By John Horst
Some say Donald Trump is a genius for his ability to keep people talking about him. Others run screaming into the night every time he unleashes on Twitter. You have to wonder if they lie awake at night, waiting for that ring tone they have programmed into their phone signaling an incoming tweet. What are we to make of this confusing mess we find ourselves in the middle of?
I am something of a history buff, and like to think of myself as something of a futurist, too. I look back for patterns, and then look forward, wondering how the patterns of the past might help us understand where we’re headed. I think we need a lot of that right now.
First, I think the electorate at large is at a place where we have decided that the people who have been leading us (from both parties, mind you) either have been lying to us, or simply do not know what they are doing.
I was jolted into this realization almost ten years ago. I had just graduated from Bethel University with my master of divinity degree. My father — a typical stubborn, opinionated man of German blood — began apologizing to me.
I had to ask myself: Who are you, and what you have done with my dad?
It turned out mom and dad had planned to pay off my student loans. They had done this for my sister after she graduated from law school. But the financial crisis had hammered their retirement accounts. Dad was adamant about them not ending up at our doorstep in their old age, and he felt they could not afford to guarantee that and pay off my student loans as well.
The financial crisis is still very much on the minds of many.
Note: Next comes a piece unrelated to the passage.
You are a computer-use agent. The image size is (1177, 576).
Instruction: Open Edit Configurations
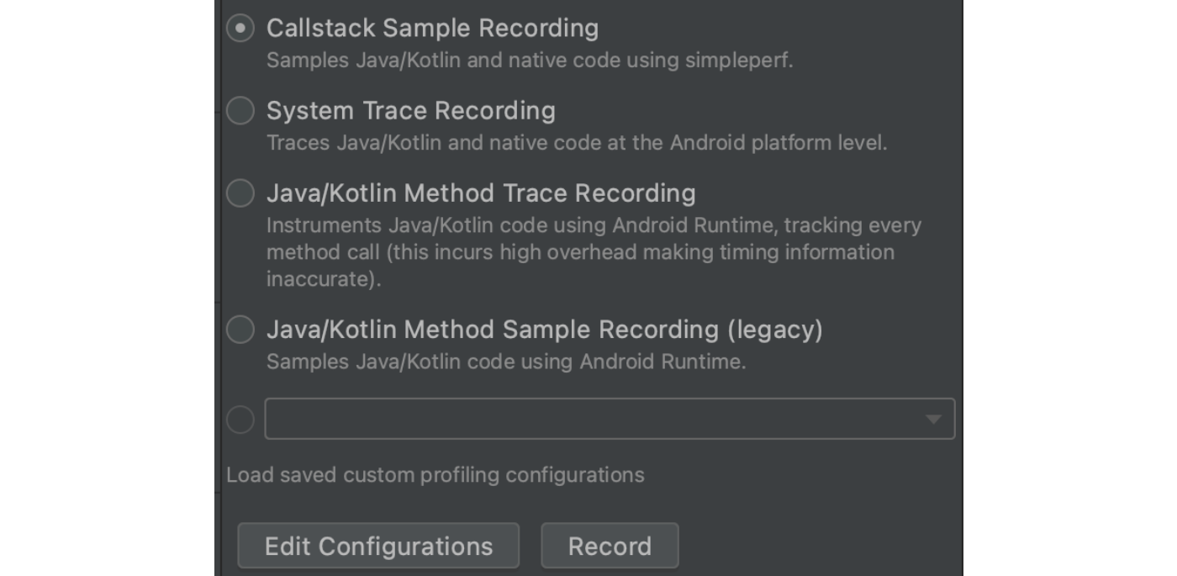click(x=378, y=546)
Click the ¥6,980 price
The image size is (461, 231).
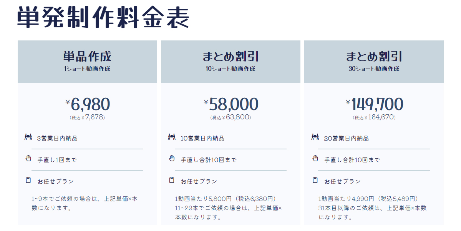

We were told a lot of thigs right before it; all of which turned out to be false. My conclusion? The “experts” who run things in Washington and on Wall Street are not who they claim to be, nor do they know what they claim to know; their advanced degrees and shiny Nobel Prizes are like the curtain in the Wizard of Oz. God forbid Dorothy gets behind the curtain and realizes the truth.
But someone has to take on the responsibility of public policy. Right now, we are groping our way through a changing of the guard in that respect.
Sen. John McCain — certainly a good man and a war hero — is emblematic of the Republican old guard. They have a neo-conservative outlook that the wars in Iraq and Afghanistan have proven is crippled by cultural illiteracy. I am less inclined to think they lied us into these wars, and more convinced they fall into a class of people Nicholas Nassim Taleb calls the “IYI” class. Intellectuals, yet idiots.
We are now in our 17th year of war in a part of the world that has never been governed in a way we would recognize. Our way is what Henry Kissinger called the “Westphalian international order.” Borders, in particular, have a meaning everyone agrees on. In Afghanistan, we gave the Taliban an ultimatum: Hand over Osama bin Laden, or we would come in and get him. They refused; we invaded. Bin Laden fled to the south, crossing the border into Pakistan as if the border did not exist. We stopped at that border as if it did — viewing it in our “Westphalian” way.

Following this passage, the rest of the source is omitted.